Tasks to complete:
1 – In the text on converting entities to MONK objects, what does the _features field store?
2 – Continue the text on converting entities to MONK objects from where it stops.

Convert entities to MONK objects

convert_entities(collectionName=None)

Parameters:

  • collectionName: the name of the collection.

In [4]:
ents = ms.convert_entities()

An entity

  • _raws : this is a field that stores temporary features for MONK. Keys are in string, values can be any objects.
  • _features : this is a field that stores the internal feature representations for MONK.
  • creator, createdTime, lastModified : fields to keep version information
  • monkType : type defined in MONK
  • generic : convert a MONKObject to a json blob

In [5]:
ents[0].generic()


Out[5]:
{'_features': [],
 '_raws': {},
 u'address': u'\n\t\t\t1620 BroadwaySeattle, WA 98122\n\t\t',
 u'category_str_list': [u'Ice Cream & Frozen Yogurt'],
 u'comment': u'I love all those options for yogurt flavors and toppings.',
 'createdTime': datetime.datetime(2015, 3, 21, 6, 32, 51, 571000),
 'creator': u'monk',
 u'desc': u'Yogurtland',
 u'google_geometry': [{u'address_components': [{u'long_name': u'1620',
     u'short_name': u'1620',
     u'types': [u'street_number']},
    {u'long_name': u'Broadway',
     u'short_name': u'Broadway',
     u'types': [u'route']},
    {u'long_name': u'Capitol Hill',
     u'short_name': u'Capitol Hill',
     u'types': [u'neighborhood', u'political']},
    {u'long_name': u'Seattle',
     u'short_name': u'Seattle',
     u'types': [u'locality', u'political']},
    {u'long_name': u'Seattle',
     u'short_name': u'Seattle',
     u'types': [u'administrative_area_level_3', u'political']},
    {u'long_name': u'King',
     u'short_name': u'King',
     u'types': [u'administrative_area_level_2', u'political']},
    {u'long_name': u'Washington',
     u'short_name': u'WA',
     u'types': [u'administrative_area_level_1', u'political']},
    {u'long_name': u'United States',
     u'short_name': u'US',
     u'types': [u'country', u'political']},
    {u'long_name': u'98122',
     u'short_name': u'98122',
     u'types': [u'postal_code']}],
   u'formatted_address': u'1620 Broadway, Seattle, WA 98122, USA',
   u'geometry': {u'location': {u'lat': 47.6162747, u'lng': -122.3205492},
    u'location_type': u'ROOFTOP',
    u'viewport': {u'northeast': {u'lat': 47.6176236802915,
      u'lng': -122.3192002197085},
     u'southwest': {u'lat': 47.6149257197085, u'lng': -122.3218981802915}}},
   u'types': [u'street_address']}],
 'lastModified': datetime.datetime(2015, 3, 21, 6, 34, 41, 806844),
 u'link': u'/biz/yogurtland-seattle',
 'monkType': 'Entity',
 'name': u'',
 u'price_range': 1,
 u'rating_string': u'4.5',
 u'review_count': u'275',
 u'title': u'Yogurtland'}

MONK Types

Turtle

Turtle is a collection of base models, i.e., Panda.

[Element and text position data]
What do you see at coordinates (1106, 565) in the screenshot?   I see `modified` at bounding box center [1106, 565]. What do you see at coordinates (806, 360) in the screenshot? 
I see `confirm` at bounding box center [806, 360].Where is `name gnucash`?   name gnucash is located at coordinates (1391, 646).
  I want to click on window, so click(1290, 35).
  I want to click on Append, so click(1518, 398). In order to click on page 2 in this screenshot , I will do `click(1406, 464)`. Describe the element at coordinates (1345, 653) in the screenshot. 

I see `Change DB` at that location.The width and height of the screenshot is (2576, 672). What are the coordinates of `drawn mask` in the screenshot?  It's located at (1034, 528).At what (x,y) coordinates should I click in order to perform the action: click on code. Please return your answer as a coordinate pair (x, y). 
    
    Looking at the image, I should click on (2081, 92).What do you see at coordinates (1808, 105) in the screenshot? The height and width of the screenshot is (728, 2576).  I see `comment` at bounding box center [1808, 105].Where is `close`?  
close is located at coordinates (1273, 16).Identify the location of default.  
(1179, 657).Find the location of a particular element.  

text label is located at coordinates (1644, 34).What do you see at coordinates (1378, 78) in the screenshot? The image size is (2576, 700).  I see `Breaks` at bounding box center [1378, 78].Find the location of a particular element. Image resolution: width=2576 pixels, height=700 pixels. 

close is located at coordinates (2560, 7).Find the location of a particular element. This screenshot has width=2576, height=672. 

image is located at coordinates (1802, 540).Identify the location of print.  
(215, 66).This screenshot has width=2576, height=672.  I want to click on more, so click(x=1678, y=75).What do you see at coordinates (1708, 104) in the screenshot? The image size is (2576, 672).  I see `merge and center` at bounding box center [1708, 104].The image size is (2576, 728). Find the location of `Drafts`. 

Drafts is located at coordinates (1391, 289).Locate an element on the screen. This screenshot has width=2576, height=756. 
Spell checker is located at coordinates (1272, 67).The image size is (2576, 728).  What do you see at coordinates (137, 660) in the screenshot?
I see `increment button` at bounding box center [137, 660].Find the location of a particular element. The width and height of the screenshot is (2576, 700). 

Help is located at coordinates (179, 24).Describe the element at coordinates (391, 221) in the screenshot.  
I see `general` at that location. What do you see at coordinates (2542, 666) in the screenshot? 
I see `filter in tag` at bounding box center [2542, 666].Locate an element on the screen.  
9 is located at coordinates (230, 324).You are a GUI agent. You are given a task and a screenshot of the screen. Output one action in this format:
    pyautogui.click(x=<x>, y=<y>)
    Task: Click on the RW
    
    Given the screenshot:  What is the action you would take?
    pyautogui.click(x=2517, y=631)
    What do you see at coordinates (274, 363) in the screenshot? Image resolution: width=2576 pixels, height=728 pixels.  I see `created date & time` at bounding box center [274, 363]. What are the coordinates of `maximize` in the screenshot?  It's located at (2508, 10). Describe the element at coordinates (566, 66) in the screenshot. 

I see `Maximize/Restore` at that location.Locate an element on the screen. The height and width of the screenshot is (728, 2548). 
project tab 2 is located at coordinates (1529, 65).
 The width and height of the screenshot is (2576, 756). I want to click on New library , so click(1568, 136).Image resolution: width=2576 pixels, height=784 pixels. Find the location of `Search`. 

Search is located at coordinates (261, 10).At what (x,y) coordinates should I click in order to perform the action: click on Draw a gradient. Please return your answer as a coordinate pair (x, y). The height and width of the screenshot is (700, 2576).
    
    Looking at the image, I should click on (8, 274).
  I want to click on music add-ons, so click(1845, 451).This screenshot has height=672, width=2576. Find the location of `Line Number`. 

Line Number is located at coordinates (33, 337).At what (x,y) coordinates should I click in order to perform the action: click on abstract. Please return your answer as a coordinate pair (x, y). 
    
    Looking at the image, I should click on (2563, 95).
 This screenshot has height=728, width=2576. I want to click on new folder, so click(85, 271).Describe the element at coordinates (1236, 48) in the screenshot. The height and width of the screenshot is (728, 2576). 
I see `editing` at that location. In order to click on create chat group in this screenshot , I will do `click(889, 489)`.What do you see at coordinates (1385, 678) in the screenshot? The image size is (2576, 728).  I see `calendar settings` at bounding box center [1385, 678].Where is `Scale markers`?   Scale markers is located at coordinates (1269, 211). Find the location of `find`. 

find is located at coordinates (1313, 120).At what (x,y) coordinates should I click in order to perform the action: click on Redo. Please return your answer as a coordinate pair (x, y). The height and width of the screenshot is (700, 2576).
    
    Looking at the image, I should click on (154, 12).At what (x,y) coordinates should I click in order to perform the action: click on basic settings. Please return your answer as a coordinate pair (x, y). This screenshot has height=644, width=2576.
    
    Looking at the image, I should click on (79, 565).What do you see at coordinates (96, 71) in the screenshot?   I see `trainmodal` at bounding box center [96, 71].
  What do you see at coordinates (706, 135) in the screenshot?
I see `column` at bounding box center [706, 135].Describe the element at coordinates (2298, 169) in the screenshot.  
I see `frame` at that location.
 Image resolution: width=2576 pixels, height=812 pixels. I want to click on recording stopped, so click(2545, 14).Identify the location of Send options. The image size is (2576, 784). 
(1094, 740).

Answers in order:
1 – The internal feature representations for MONK.

2 –
In [6]:
ms.find_type('Turtle')


Out[6]:
['UniGramTurtle',
 'StemTurtle',
 'POSTurtle',
 'SPNTurtle',
 'DictionaryTurtle',
 'Turtle',
 'RankingTurtle',
 'SingleTurtle',
 'MultiLabelTurtle']

Panda

Panda is the base model in MONK. Currently, it is a linear SVC.


In [7]:
ms.find_type('Panda')


Out[7]:
['RegexPanda', 'Panda', 'LinearPanda', 'ExistPanda']

Tigress

Tigress is the superviser to train the models(Pandas). The major funcations include:

  • Extract ground truth from data
  • Create training example, i.e., (input, output, weight) for each panda
  • Measure the accuracies of turtle's prediction

In [8]:
ms.find_type('Tigress')


Out[8]:
['Tigress',
 'MultiLabelTigress',
 'SPNTigress',
 'PatternTigress',
 'SelfTigress',
 'LexiconTigress',
 'CoTigress']

Create a Unigram Turtle

Unigram turtle extracts word frequency features from specified fields


In [4]:
unigramTS = ms.yaml2json('turtle_scripts/turtle_unigram.yml')

In [5]:
unigramTS


Out[5]:
{'description': 'extract unigram features',
 'monkType': 'UniGramTurtle',
 'name': 'travel_unigram'}

In [7]:
unigramT = ms.create_turtle(unigramTS)

Create a Stemming Turtle

Stemming turtle extracts word frequency features from specified fields but with stemming functionality


In [8]:
stemTS = ms.yaml2json('turtle_scripts/turtle_stem.yml')

In [9]:
stemT = ms.create_turtle(stemTS)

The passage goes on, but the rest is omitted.